Isomorphisms Between Local Cohomology Modules As Truncations of Taylor Series

TL;DR

This paper explores the local cohomology modules of thickenings of a determinantal ideal in a polynomial ring, revealing they can be described via Taylor series of natural logarithm, providing concrete constructions and new insights.

Contribution

It provides explicit constructions for local cohomology modules of determinantal ideal thickenings, linking them to Taylor series of natural logarithm in characteristic zero.

Findings

Local cohomology modules are describable using Taylor series of natural log.

Concrete constructions for local cohomology modules of determinantal ideals.
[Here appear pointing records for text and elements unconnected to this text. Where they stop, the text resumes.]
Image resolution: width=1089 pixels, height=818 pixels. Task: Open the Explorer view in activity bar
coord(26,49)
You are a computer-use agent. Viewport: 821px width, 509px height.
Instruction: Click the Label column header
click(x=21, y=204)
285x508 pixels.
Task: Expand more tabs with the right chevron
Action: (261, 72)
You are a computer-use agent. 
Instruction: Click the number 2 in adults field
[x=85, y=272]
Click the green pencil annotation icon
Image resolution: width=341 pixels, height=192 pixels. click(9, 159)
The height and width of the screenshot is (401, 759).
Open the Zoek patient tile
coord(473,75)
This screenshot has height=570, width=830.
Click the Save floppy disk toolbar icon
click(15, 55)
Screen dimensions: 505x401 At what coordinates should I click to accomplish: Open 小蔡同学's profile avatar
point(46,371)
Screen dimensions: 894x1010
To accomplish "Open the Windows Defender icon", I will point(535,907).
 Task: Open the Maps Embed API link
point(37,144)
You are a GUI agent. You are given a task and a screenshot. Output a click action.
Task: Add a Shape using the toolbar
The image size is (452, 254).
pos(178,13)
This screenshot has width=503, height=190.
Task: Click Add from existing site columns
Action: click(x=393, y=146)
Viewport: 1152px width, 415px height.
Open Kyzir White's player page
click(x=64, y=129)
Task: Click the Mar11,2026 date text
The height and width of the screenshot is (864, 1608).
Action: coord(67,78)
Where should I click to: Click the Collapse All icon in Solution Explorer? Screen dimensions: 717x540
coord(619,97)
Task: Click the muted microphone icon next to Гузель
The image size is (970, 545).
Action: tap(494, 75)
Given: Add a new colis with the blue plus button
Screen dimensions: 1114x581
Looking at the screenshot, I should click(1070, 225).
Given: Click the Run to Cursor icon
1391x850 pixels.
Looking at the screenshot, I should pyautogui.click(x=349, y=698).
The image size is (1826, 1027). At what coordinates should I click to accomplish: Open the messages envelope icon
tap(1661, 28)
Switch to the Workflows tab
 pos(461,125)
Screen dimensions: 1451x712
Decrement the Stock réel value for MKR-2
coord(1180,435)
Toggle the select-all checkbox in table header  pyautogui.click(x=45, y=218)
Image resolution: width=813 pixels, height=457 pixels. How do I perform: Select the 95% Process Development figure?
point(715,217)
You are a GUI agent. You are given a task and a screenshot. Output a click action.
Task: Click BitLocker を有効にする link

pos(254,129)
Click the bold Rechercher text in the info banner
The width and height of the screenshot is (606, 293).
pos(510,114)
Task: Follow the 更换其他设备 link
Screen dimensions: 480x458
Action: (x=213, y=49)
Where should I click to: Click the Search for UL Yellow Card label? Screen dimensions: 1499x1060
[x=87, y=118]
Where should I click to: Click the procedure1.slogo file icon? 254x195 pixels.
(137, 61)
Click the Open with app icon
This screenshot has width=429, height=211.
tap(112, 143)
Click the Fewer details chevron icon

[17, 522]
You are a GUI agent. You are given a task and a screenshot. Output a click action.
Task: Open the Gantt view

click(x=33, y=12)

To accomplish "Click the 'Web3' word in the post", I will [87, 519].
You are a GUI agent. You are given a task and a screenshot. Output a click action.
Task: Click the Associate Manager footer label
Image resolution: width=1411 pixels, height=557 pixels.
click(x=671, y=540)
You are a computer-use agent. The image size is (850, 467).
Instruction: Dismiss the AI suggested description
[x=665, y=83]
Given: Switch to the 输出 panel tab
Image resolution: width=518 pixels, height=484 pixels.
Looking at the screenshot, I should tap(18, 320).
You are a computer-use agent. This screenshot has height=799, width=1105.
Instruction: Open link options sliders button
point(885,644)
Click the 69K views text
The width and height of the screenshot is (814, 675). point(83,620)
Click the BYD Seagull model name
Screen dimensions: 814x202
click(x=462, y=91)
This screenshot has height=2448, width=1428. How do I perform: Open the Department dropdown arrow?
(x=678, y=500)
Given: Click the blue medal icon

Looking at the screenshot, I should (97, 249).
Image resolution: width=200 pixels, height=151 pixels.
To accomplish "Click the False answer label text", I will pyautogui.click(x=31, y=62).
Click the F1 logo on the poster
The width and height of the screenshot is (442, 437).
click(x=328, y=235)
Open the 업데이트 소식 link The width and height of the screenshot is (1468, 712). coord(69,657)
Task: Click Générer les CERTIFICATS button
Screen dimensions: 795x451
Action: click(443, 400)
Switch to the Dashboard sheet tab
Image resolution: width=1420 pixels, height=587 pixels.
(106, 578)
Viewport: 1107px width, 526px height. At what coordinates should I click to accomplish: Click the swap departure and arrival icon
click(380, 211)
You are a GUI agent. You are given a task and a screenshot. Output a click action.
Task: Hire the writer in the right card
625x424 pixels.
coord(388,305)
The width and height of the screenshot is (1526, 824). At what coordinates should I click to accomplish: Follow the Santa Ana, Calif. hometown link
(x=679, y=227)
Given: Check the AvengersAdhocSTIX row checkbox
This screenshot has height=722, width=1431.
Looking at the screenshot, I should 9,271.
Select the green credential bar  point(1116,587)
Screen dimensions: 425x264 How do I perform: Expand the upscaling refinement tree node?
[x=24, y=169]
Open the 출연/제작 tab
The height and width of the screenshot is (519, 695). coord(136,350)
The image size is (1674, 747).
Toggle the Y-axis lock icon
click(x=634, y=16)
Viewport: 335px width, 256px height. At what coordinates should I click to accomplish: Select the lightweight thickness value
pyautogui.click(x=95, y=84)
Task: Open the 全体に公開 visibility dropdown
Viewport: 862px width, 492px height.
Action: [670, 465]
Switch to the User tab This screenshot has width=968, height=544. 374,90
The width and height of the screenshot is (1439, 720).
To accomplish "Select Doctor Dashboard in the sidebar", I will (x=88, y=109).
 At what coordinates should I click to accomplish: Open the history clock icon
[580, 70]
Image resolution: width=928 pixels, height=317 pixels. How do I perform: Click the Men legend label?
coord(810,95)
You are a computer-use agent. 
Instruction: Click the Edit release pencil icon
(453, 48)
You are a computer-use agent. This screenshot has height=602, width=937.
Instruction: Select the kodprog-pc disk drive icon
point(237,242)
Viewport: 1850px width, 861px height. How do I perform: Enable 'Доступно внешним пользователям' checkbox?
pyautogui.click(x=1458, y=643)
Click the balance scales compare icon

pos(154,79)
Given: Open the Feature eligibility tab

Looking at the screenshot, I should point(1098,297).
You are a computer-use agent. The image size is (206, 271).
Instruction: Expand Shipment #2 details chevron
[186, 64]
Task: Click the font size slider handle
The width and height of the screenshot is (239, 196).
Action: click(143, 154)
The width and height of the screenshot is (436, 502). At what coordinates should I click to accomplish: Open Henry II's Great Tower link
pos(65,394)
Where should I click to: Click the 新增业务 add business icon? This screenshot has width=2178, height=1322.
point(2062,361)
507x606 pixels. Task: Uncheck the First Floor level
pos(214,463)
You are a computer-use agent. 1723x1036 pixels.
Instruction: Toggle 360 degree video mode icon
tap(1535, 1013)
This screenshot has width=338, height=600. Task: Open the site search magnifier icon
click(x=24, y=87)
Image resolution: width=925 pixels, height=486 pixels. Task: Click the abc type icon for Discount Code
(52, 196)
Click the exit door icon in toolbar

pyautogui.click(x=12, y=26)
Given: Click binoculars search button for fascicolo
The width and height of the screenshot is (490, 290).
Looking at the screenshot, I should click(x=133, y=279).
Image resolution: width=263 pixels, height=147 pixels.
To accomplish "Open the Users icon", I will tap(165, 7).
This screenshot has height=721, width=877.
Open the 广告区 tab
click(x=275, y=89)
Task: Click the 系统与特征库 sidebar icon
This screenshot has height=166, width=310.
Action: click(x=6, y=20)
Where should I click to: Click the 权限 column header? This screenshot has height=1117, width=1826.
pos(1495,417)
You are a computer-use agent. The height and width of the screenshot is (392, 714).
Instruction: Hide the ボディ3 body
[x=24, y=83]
Connection between algebraic structures and analytic series like Taylor expansion.

Abstract

Let $R$ be a standard graded polynomial ring that is finitely generated over a field, and let $I$ be a homogenous prime ideal of $R$. Bhatt, Blickle, Lyubeznik, Singh, and Zhang examined the local cohomology of $R/I^t$, as $t$ grows arbitrarily large. Such rings are known as thickenings of $R/I$. We consider $R = \mathbb{F}[X]$ where $\mathbb{F}$ is a field of characteristic 0, $X$ is a $2 \times m$ matrix, and $I$ is the ideal generated by size two minors. We give concrete constructions for the local cohomology modules of thickenings of $R/I$. Bizarrely, these local cohomology modules can be described using the Taylor series of natural log.